* begin Input rows *
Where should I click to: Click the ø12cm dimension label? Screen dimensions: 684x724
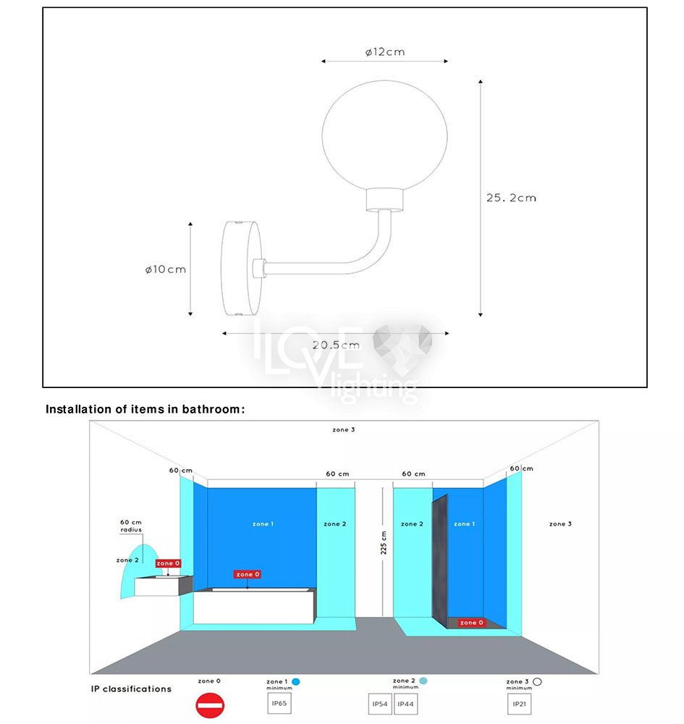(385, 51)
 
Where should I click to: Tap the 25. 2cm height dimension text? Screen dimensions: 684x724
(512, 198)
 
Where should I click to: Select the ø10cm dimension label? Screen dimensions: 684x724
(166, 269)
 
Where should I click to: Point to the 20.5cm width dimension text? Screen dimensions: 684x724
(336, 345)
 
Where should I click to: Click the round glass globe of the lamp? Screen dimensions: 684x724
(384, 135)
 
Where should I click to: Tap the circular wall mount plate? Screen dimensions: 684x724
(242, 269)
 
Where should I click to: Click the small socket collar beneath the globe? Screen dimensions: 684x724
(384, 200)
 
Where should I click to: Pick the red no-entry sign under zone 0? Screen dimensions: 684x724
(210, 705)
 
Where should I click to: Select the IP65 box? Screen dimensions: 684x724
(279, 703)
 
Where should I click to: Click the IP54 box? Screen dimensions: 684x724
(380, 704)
* end Input rows *
Aim of the exercise: Rewrite every record above, substituting "Image size" for each "Screen dimensions" and keeping everything else the same. Omit the pictures.

Task output:
Where should I click to: Click the ø12cm dimension label? Image size: 684x724
(385, 51)
 
Where should I click to: Tap the 25. 2cm height dimension text? Image size: 684x724
(512, 198)
 
Where should I click to: Select the ø10cm dimension label? Image size: 684x724
(166, 269)
 
Where should I click to: Point to the 20.5cm width dimension text? Image size: 684x724
(336, 345)
 
Where should I click to: Click the round glass globe of the lamp? Image size: 684x724
(384, 135)
 
Where should I click to: Tap the circular wall mount plate? Image size: 684x724
(242, 269)
 
Where should I click to: Click the small socket collar beneath the globe? Image size: 684x724
(384, 200)
 
Where should I click to: Pick the red no-entry sign under zone 0? Image size: 684x724
(210, 705)
 
Where should I click to: Select the IP65 box? Image size: 684x724
(279, 703)
 
Where should I click to: Click the IP54 box? Image size: 684x724
(380, 704)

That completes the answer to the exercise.